I read this question: Cracking $f(x) = Cx \oplus Dx$
Asking about finding collisions in a simple 64 bit hash, and I thought I will give it a go myself just for fun.
I quickly wrote code to find collisions:
https://gist.github.com/meirmaor/b0e59352eb73cacec47d0f95c25a25fc
And yet it finds many near collisions and no full collisions, this baffles me.
Algorithm description:
I wanted to solve this using 8GB of Ram, so I allocate two Int arrays of length $2^{30}$ *(4 byte int) each.
I populate them by hashing Int values, I take the lower 30 bits as the index into both arrays, and store the top 32 bits in the first array and the source int in the second array.
I populate using $2^{32}$ possible Int values(as byte arrays), and get as expected a 98% fill rate, vary close to the idealized $1-e^{-4}$ I would expect.
It's like a hash table but I don't deal with collisions, just keep a single value for each 30 bit hash key.
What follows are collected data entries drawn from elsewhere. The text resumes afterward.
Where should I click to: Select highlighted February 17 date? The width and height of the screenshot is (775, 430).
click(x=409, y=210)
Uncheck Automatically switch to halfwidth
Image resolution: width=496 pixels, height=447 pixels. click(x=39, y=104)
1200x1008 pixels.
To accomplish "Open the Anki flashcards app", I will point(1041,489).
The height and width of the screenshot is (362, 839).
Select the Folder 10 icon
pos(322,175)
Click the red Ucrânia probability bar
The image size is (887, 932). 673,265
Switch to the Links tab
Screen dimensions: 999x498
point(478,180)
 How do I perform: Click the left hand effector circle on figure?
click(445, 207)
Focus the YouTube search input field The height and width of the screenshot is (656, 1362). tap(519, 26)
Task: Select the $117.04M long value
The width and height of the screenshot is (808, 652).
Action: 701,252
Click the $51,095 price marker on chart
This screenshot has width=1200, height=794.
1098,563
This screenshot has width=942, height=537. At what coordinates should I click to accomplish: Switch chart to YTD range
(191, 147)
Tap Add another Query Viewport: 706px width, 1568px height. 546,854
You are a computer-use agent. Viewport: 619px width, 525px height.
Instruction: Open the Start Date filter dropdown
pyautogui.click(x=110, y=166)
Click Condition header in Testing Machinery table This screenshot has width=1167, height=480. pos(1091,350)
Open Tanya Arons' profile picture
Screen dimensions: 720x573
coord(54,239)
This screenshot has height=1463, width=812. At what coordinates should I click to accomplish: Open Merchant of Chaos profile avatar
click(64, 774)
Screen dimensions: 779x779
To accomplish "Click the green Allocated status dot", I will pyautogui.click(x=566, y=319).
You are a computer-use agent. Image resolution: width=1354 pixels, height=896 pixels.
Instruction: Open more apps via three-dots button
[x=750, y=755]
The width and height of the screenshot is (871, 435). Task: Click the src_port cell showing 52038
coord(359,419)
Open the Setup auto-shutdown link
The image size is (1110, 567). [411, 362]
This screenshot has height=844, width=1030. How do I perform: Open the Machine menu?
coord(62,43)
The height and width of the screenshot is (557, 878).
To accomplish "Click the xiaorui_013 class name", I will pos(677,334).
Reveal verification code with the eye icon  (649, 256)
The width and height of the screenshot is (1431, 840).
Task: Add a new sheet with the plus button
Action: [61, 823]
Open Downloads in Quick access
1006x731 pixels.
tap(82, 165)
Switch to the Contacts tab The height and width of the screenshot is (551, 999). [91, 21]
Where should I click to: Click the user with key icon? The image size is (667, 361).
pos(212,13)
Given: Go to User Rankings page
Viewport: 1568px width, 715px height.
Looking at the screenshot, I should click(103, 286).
It's essentially a mapping between truncated 62 bits hash to 32 bit origin.
I then try hashing longer values with an extra Int prefix, and search for collisions, again using lower 30 bits as index to array, check if top 32 match and if they do we found a near collision. However when verifying them I find no full collision, I've found over 60 near collisions so far, validated them separately they indeed match in 62 or 63 bits, but I was expecting 1/4 to be a full collision, I got 0.
I repeated the test twice first comparing hashes of 4 bytes to hashes of 8 bytes starting with the bytes {small number,0,0,0}. I then tried comparing hashes of equal length by pre-populating with hashes of data all beginning with the byte sequence {1,0,0,0} and comparing again with the prefix {2+,0,0,0}
How is this possible, something special in this hash function? A strange bug in my code allowing me to successfully find near collisions but no full collisions?
Is there a reason near collisions found this way won't turn into full collisions.
An example of a near collision found(I have many):
Array(24, 0, 0, 0, 14, 103, 61, 80) vs
Array(1, 0, 0, 0, -2, -81, 79, 79)